Was it a bird? A biplane? Or a dragonfly? A newly published study opens a fresh chapter in the debate over how one of the earliest feathered dinosaurs used two sets of wings more than 125 million years ago.
The study, published online this week in the Proceedings of the National Academy of Sciences, lays out a detailed argument for the biplane scenario. Sankar Chatterjee of Texas Tech University and his Canadian collaborator, R. Jack Templin, suggest that Microraptor gui used two upper wings as well as two lower wings in an aerodynamic design much like that seen in the biplanes of early aviation.
Today, the biplane is widely considered an old-fashioned rarity. And the design is no longer seen in birds, though it’s not clear if it was a step on the way to modern birds or a dead end, tested by nature and discarded.
Microraptor, found in fossil form in China, was described by Xing Xu of the Chinese Academy of Sciences in 2003 as having aerodynamic feathers on both its arms and legs. Xu suggested at the time that it glided, extending its legs backward so its wings were arranged one behind the other, like a dragonfly.
But Chatterjee noted that the feathers on the legs would not face forward, and argued that having one set of wings directly behind another would be aerodynamically inefficient.
Instead, Chatterjee suggested, the legs of the two-pound creature could have been held below the body in flight, creating two staggered wing sections, the upper one slightly ahead of the lower one.
One other flying dinosaur, Pedopenna, also had feathers on its legs, Chatterjee said, and modern raptors such as falcons have short feathers on their upper legs that reduce air resistance as they fly.
Chatterjee first advanced the dino-biplane theory in 2005 at a meeting of the Geological Society of America, and fleshed it out for the research paper published this week.
“Aircraft designers have mimicked many of nature’s flight ’inventions,’ usually inadvertently,” Chatterjee wrote. “Now, it seems likely that Microraptor invented the biplane 125 million years before the Wright 1903 Flyer.”

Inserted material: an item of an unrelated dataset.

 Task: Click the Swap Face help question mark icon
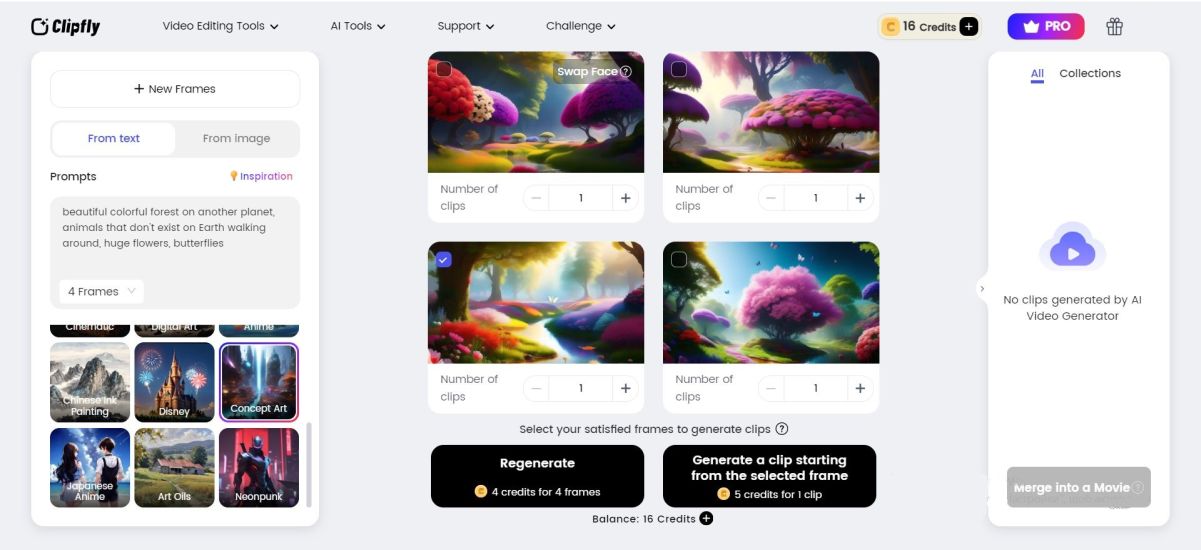626,72
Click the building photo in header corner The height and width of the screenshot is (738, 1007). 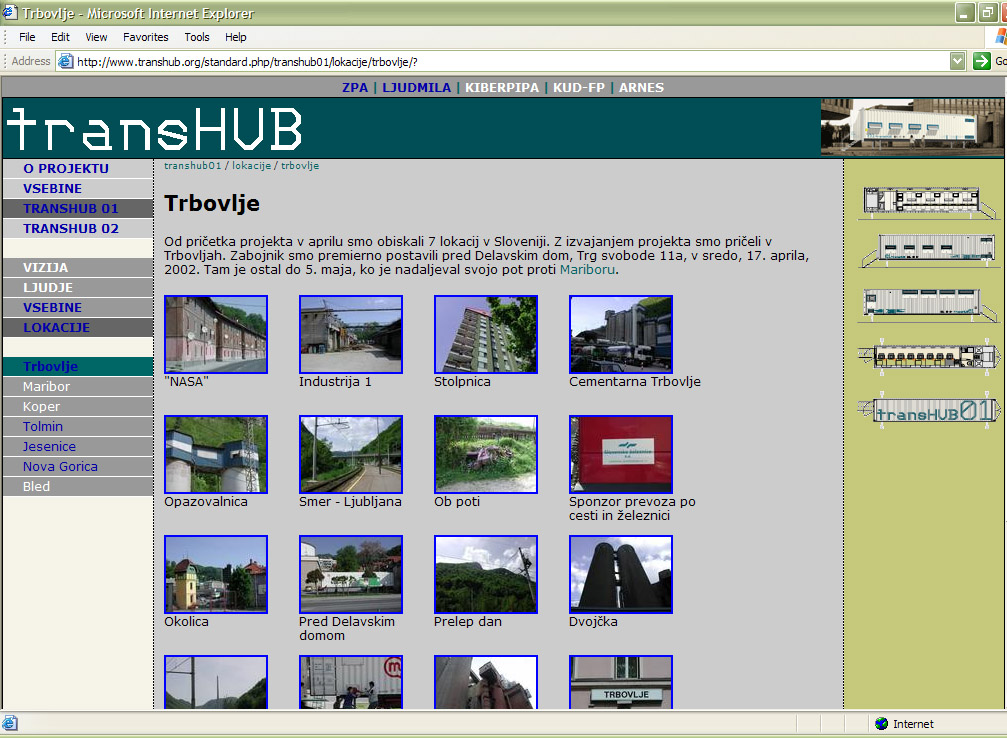pos(912,127)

Xu, who said a variety of reconstructions have been suggested since the original one, called Chatterjee’s proposal “likely,” but added that “we really need to work painstakingly to check all details and have an accurate reconstruction, and then we can compare different models in computer or even in wind tunnel, which we are planning to do.”

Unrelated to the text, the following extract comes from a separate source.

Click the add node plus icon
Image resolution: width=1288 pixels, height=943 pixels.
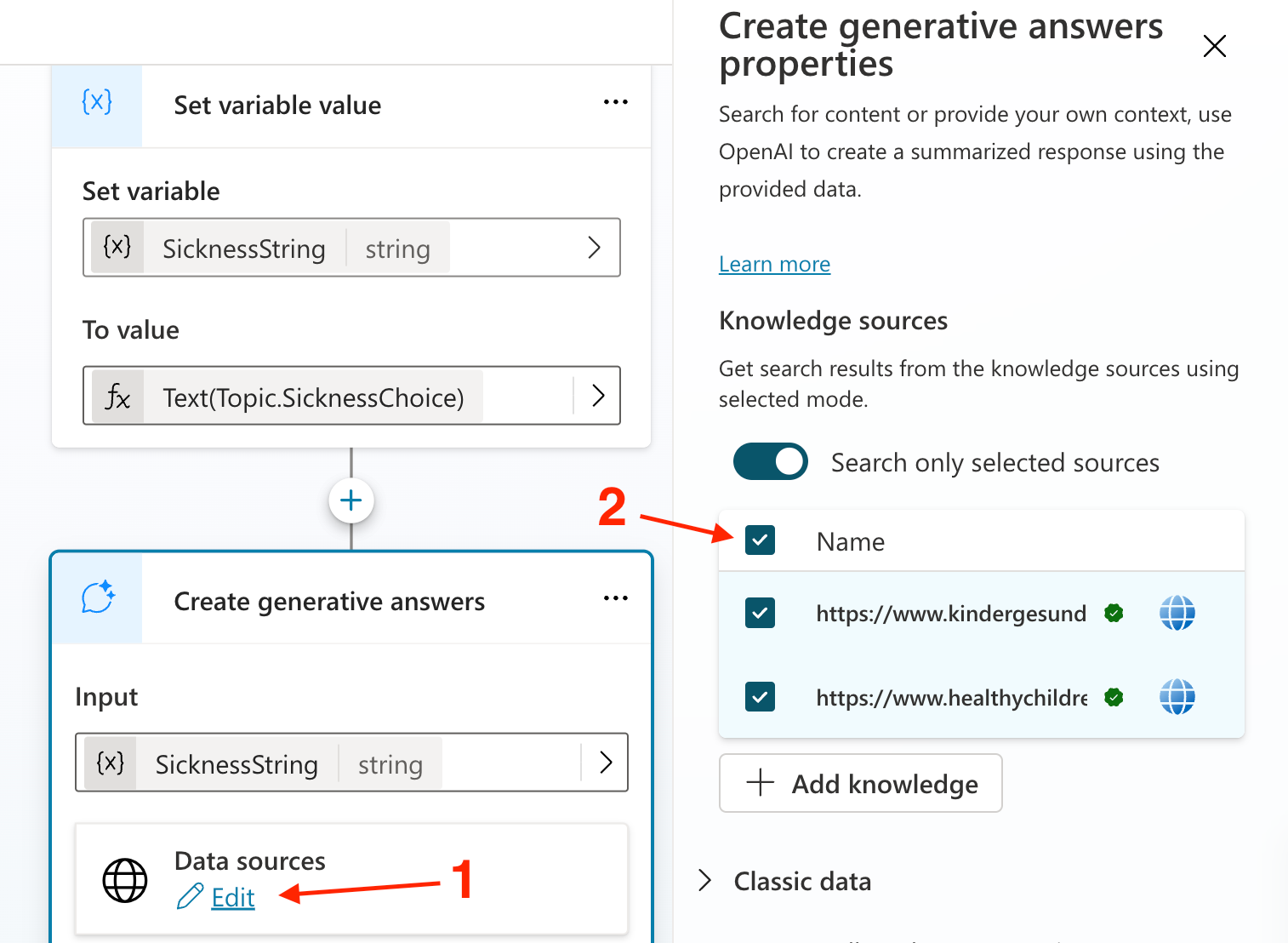pos(351,500)
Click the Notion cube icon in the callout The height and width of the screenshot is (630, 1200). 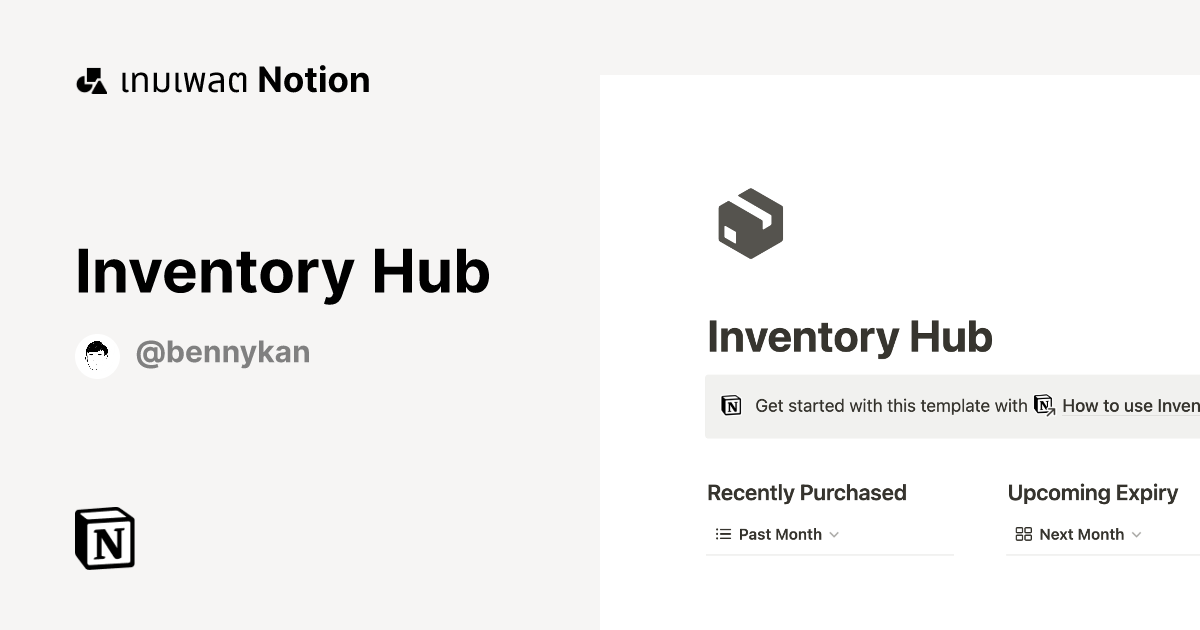[733, 406]
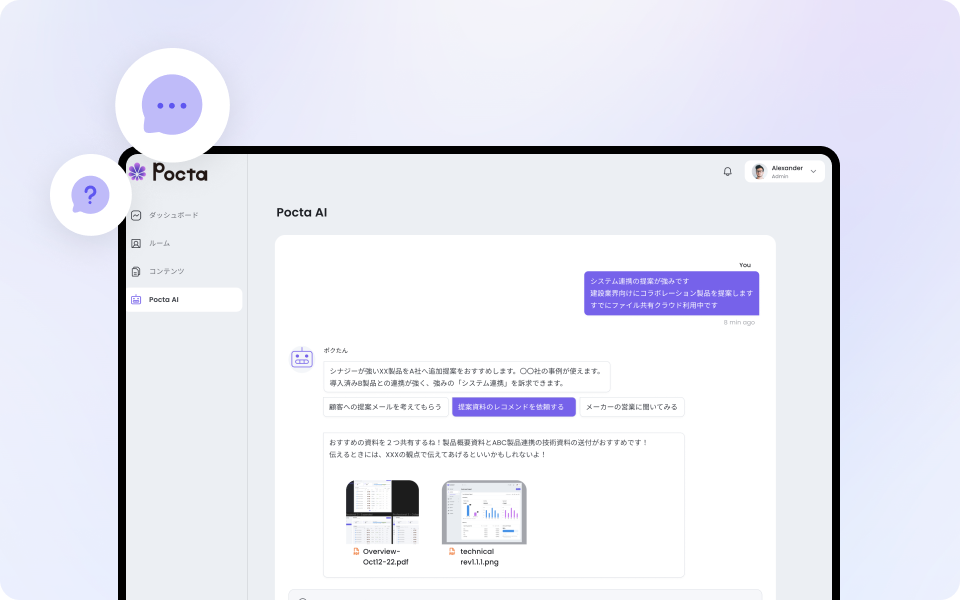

“Microraptor is a critical species in understanding the origin of flight,” added Xu, who was not associated with Chatterjee’s research team.
Matthew Carrano, curator of dinosaurs at the Smithsonian’s National Museum of Natural History, said the question focuses on what the legs can do, and it’s a difficult problem because the fossils are flat and require interpretation as to what they would have looked like in three dimensions.
Evolutionary dead end?
Carrano, who also was not part of Chatterjee’s research team, said this creature was probably a side branch rather than a stage evolution had to pass through on the way to today’s birds.
“It’s difficult to see how this animal does anything well, it seems so ungainly,” Carrano said. “It forces us to think creatively because it’s so far off the beaten path.”
There are often such experiments that fall by the wayside, he said.
“The important thing is, because we’ve now got all these feathered dinosaurs to look at, it has kind of opened the gates a bit to speculating about how flight evolved,” Carrano said.
Chatterjee’s research was funded by Texas Tech University.
This report includes information from The Associated Press and MSNBC.com.